= MATERIALS PROVIDED =
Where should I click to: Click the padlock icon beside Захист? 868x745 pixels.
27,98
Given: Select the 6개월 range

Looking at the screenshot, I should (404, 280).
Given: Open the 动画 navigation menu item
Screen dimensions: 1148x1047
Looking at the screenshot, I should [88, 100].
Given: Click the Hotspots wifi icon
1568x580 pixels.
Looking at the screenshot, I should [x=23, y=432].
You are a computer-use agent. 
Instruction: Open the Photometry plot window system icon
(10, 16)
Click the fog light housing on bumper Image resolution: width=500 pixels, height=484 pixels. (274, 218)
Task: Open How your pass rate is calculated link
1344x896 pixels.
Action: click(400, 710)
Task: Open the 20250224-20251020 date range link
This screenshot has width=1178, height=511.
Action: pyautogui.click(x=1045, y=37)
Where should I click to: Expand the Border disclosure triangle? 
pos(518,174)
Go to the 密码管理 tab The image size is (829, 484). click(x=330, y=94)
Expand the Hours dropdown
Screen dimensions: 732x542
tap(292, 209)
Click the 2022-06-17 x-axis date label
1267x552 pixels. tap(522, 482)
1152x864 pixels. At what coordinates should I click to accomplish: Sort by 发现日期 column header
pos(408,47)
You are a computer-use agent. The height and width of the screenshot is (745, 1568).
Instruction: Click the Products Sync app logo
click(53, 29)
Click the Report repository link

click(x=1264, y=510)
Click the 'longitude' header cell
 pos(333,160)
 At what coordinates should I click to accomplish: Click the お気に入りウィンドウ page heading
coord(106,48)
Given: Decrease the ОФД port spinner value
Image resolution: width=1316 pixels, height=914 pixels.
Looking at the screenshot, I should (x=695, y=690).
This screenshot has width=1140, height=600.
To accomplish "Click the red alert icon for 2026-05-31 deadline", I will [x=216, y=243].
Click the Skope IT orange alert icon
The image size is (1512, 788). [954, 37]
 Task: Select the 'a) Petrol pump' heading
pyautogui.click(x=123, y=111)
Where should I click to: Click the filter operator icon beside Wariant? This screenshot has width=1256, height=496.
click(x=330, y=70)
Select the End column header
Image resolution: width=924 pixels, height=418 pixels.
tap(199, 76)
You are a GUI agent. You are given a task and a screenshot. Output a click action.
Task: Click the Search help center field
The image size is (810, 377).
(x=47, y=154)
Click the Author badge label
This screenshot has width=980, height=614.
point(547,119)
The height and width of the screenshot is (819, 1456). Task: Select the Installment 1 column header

= AIM OF THE EXERCISE =
Only the lines from the beginning of the data above through the line containing "This screenshot has width=1140, height=600." should be repeated, exactly as they appear.

= TASK RESULT =
Where should I click to: Click the padlock icon beside Захист? 868x745 pixels.
27,98
Given: Select the 6개월 range

Looking at the screenshot, I should (404, 280).
Given: Open the 动画 navigation menu item
Screen dimensions: 1148x1047
Looking at the screenshot, I should [88, 100].
Given: Click the Hotspots wifi icon
1568x580 pixels.
Looking at the screenshot, I should [x=23, y=432].
You are a computer-use agent. 
Instruction: Open the Photometry plot window system icon
(10, 16)
Click the fog light housing on bumper Image resolution: width=500 pixels, height=484 pixels. (274, 218)
Task: Open How your pass rate is calculated link
1344x896 pixels.
Action: click(400, 710)
Task: Open the 20250224-20251020 date range link
This screenshot has width=1178, height=511.
Action: pyautogui.click(x=1045, y=37)
Where should I click to: Expand the Border disclosure triangle? 
pos(518,174)
Go to the 密码管理 tab The image size is (829, 484). click(x=330, y=94)
Expand the Hours dropdown
Screen dimensions: 732x542
tap(292, 209)
Click the 2022-06-17 x-axis date label
1267x552 pixels. tap(522, 482)
1152x864 pixels. At what coordinates should I click to accomplish: Sort by 发现日期 column header
pos(408,47)
You are a computer-use agent. The height and width of the screenshot is (745, 1568).
Instruction: Click the Products Sync app logo
click(53, 29)
Click the Report repository link

click(x=1264, y=510)
Click the 'longitude' header cell
 pos(333,160)
 At what coordinates should I click to accomplish: Click the お気に入りウィンドウ page heading
coord(106,48)
Given: Decrease the ОФД port spinner value
Image resolution: width=1316 pixels, height=914 pixels.
Looking at the screenshot, I should (x=695, y=690).
This screenshot has width=1140, height=600.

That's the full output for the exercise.